The National Finals Rodeo started in 1959 in Dallas. Twelve events, fifteen qualifiers. The goal was to give pro rodeo a single season-ending championship instead of scattered winter stops. Dallas lasted three years. The NFR moved to Los Angeles in 1962, Oklahoma City in 1965, and settled in Las Vegas at the Thomas & Mack Center in 1985, where it's been ever since.
Las Vegas changed rodeo. The city rolled out concierges for cowboys, hotels painted saddle chaps on their marquees for ten nights every December, and the NFR payout climbed from six figures in the 1980s to eight figures today. For the sport, the NFR is the World Series and the Super Bowl compressed into ten nights.

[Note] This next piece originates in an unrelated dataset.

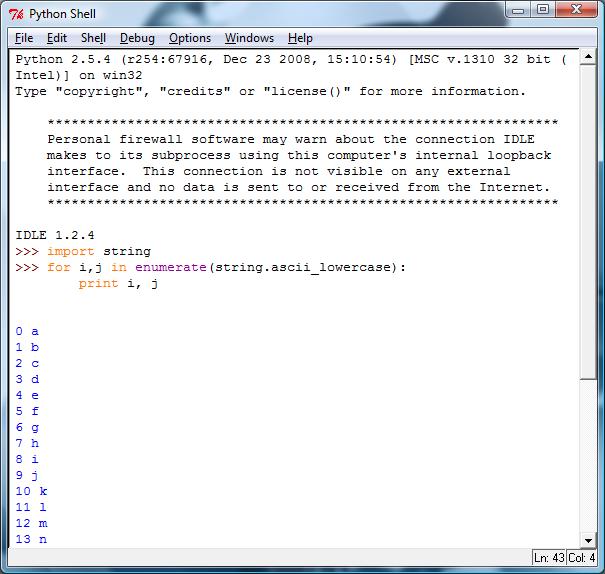Show the Windows menu

point(249,38)

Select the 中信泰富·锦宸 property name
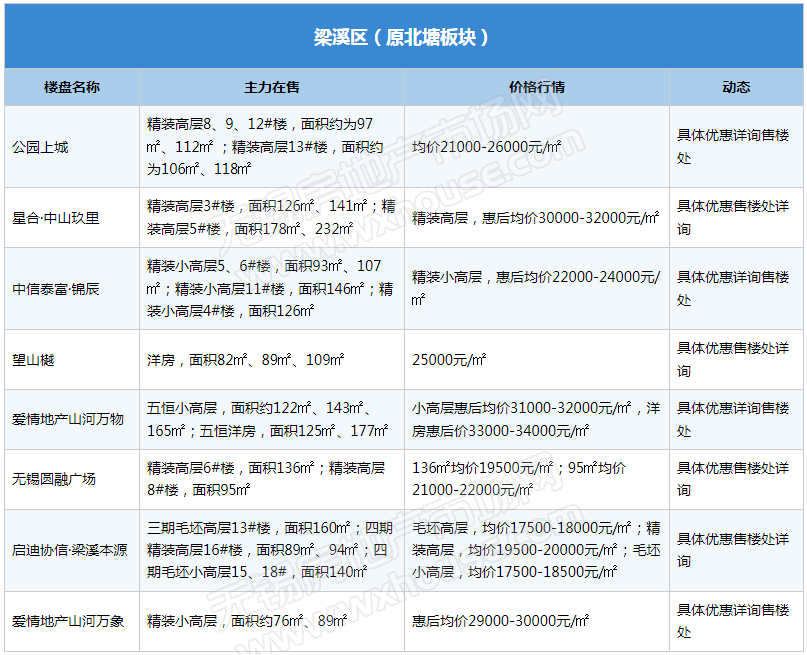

The structure has stayed constant. Fifteen qualifiers per event (nine events now: bareback, bronc, bull, tie-down, steer wrestling, team roping, barrel racing, breakaway, all-around). Ten rounds, one a night. Go-round payouts in each round plus an aggregate prize for the best cumulative score or time over ten rounds. World champions are the top regular-season-plus-NFR money earner in each event.
The all-time greats live on that aggregate: Ty Murray with his seven all-around titles in the 1990s, Trevor Brazile with 26 world championships across events, Joe Beaver, Sage Kimzey, Tuf Cooper, Stetson Wright. Barrel racing has Charmayne James with her eleven world titles, Sherry Cervi, Hailey Kinsel. Saddle bronc has the Wright family dynasty. Bareback has Kaycee Feild, Richmond Champion, and the current 2026 contenders.